Pas de doute, l’homme connaissait son sujet. Rufus n’eut
même pas le temps de poser une autre question : Jactor poursuivait
:
«
Une fois la Groma installée à l'endroit souhaité par
l'agrimensor et l'équerre de visée positionnée
dans la direction voulue, les opérations peuvent commencer
:
dans l'axe de visée de l'oeil, le premier fil à plomb
cache le second fil et tout jalon ou toute perche positionné dans
cet axe est forcément aligné par rapport aux fils à plombs
qui ont servi pour la visée. On peut ainsi obtenir un alignement
parfait de perches sur une distance raisonnable. Mais…Je
pense qu’une bonne démonstration vaut mieux qu’un
long discours….Allez ! Les Horribile, en place. Vous connaissez
la manœuvre…Au boulot ! »
En moins de temps qu’il n’en faut pour le dire, la Groma était
mise en station et les porteurs de jalons attendaient à leur poste,
prêts pour la démonstration.
Rufus s’approcha de l’appareil, avec l’aide de Jactor. Il
allait procéder à son premier alignement de Decempedae…Dans
la cour d’un valetudinarium, sous l’œil étonné des
rares éclopés de la légion qui déambulaient sous
les arcades des galeries.
«
Maintenant que tu as compris le principe de fonctionnement de cet instrument,
je vais pouvoir te laisser un manuscrit qui m’est fort précieux,
il a été écrit par Hyginus Groma ticus et traite de toutes
les opérations de cadastration et de bornage qui peuvent être
réalisées grâce à la Groma . »
Joignant le geste à la parole, l’evocatus tendit à son
protégé un imposant Volumen : de quoi occuper son séjour
forcé entre ces murs.
De l’occupation pour les jours à venir, mais la préoccupation
majeure d’Aurelius Rufus le jeune était de tout autre
ordre : Qui était cette belle inconnue ? Le mieux serait
de demander à Pollex, après tout, ne venait-elle
pas de sortir de son officine ?
Rufus devança l’heure des soins. N’y tenant
plus, il se dirigea vers l’antre du capsarius. Il prétexterait
une douleur pénible…
«
Salve ! Capsarius ! Je viens te voir car j’aurais besoin
de calmer la douleur de mon pied blessé, je me le suis cogné contre
une marche et il me fait mal !
- Je vais appliquer sur ton pied un morceau de viande de bœuf
cru pour apaiser la douleur du coup, puis j’appliquerai un
onguent et referai ton bandage…Mais ne fais pas trop ta « chochote »…Nombreux
sont ceux qui sont en plus mauvais état que toi ici !

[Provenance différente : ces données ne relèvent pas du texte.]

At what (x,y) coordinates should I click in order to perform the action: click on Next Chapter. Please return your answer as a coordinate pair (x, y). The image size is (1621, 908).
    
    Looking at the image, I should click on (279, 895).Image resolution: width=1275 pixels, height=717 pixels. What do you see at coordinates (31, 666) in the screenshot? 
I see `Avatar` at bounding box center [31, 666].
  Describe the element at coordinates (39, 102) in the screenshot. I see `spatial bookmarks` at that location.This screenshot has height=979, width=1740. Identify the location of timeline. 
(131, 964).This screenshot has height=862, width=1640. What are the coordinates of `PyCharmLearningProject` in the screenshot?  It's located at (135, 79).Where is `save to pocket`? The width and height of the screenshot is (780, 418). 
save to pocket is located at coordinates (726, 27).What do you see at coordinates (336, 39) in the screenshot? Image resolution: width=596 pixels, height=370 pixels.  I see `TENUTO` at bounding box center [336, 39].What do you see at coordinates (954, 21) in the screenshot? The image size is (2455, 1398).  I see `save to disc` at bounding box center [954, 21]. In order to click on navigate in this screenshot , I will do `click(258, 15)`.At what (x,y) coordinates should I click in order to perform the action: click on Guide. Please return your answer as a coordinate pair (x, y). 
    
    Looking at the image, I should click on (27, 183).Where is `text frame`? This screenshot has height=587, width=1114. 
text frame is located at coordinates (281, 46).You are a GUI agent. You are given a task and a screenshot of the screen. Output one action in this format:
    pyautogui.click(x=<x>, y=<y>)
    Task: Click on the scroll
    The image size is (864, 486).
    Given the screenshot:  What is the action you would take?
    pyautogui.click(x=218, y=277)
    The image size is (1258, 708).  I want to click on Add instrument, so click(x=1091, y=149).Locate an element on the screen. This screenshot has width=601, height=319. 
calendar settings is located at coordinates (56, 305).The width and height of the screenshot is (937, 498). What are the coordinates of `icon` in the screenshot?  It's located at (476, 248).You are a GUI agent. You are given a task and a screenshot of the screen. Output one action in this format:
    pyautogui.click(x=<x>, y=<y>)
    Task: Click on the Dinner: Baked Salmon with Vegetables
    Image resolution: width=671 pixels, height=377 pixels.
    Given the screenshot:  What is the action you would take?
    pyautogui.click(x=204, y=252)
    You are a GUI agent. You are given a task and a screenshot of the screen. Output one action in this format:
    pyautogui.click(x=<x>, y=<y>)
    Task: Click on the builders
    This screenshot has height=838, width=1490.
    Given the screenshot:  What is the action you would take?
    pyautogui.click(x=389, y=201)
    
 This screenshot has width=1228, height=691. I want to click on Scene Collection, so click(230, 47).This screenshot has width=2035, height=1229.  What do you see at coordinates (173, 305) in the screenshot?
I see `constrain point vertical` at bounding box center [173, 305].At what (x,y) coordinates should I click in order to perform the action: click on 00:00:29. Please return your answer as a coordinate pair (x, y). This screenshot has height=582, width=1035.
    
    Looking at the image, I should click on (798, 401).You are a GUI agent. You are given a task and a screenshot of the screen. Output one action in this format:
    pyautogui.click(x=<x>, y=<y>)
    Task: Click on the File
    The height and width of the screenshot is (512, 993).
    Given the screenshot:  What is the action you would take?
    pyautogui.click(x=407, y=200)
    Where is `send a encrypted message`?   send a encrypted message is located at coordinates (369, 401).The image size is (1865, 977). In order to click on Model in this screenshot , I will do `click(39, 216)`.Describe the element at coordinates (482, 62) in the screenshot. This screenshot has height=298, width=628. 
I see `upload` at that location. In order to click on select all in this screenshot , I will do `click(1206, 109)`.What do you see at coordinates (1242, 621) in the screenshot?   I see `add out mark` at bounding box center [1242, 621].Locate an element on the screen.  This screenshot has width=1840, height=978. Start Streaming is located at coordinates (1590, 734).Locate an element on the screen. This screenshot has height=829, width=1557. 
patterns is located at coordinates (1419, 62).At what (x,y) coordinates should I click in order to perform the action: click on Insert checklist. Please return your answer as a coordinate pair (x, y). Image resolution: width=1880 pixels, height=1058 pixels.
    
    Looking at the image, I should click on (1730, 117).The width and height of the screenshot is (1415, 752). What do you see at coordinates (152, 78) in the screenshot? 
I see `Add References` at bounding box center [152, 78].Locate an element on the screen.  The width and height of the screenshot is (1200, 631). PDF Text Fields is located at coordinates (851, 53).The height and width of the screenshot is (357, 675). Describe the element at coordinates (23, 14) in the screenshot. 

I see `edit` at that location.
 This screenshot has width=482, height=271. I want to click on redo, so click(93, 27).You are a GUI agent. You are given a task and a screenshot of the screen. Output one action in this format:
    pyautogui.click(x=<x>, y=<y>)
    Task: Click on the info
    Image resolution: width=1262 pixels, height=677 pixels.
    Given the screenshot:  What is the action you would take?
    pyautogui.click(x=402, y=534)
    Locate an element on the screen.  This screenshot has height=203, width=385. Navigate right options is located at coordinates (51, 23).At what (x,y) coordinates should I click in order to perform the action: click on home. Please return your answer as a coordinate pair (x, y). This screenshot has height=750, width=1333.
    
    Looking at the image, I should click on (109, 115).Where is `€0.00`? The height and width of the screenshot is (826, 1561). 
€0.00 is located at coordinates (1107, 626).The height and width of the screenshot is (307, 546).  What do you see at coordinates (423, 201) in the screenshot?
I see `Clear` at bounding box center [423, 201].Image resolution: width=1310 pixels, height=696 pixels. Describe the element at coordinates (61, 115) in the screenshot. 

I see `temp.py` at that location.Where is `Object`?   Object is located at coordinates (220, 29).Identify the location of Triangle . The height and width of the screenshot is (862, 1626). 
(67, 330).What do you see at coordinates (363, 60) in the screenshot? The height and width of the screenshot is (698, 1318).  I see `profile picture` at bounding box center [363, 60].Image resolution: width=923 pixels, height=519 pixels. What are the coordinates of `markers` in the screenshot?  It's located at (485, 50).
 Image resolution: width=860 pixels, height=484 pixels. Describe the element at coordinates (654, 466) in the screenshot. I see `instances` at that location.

- Dis-moi, Pollex…Qui est cette charmante romaine que tu
soignes ? Je l’ai croisée il y a quelques minutes
!
- Je te vois venir de loin jeune coq ! Pas la peine de pointer
ta crista dans sa direction ! La belle Calpurnia est propriété privée
du légat. Si tu ne veux pas finir à la broche je
te conseille d’éviter la parade nuptiale. Frontinus
est du genre jaloux irascible dès qu’on approche de
sa femme ! Je te sugère plutôt dès que tu iras
mieux et si ça te démange trop d’aller faire
un tour dans les Cannabae proches du camp, tu y trouveras quelques
gauloises fort accortes qui se damneraient pour sortir avec un
fils de sénateur romain ! »
La femme du légat…Rien que ça ! Rufus était en train
de s’imaginer la tête de son père s’il apprenait que
son fils courtisait l’épouse d’une des personnalités
en vue au palais de l’empereur. Les mœurs de l’époque
de Messaline étaient passées de mode dans l’entourage du «vertueux » Vespasien.
L’odeur du scandale l’amusait bien plus que les conséquences
néfastes qu’il pourrait entraîner ne l’inquiétaient.
Bien plus que toutes ces considérations, un sentiment très fort
envahissait Rufus : il lui fallait posséder cette femme. Il ne savait
pas très bien si c’était pour une nuit ou pour la vie mais
il la lui fallait.
Le destin allait lui donner un sérieux coup de pouce.
Sextius Julius Frontinus devait partir la semaine suivante pour
Lugdunum. Le légat envisageait déjà la suite
de sa carrière : il souhaitait obtenir le poste de curateur
des eaux à Rome mais pour cela, il lui fallait acquérir
quelques compétences dans le domaine. Il allait donc passer
deux mois près de la capitale des Gaules à étudier
les différents aqueducs qui la pourvoyaient en eau.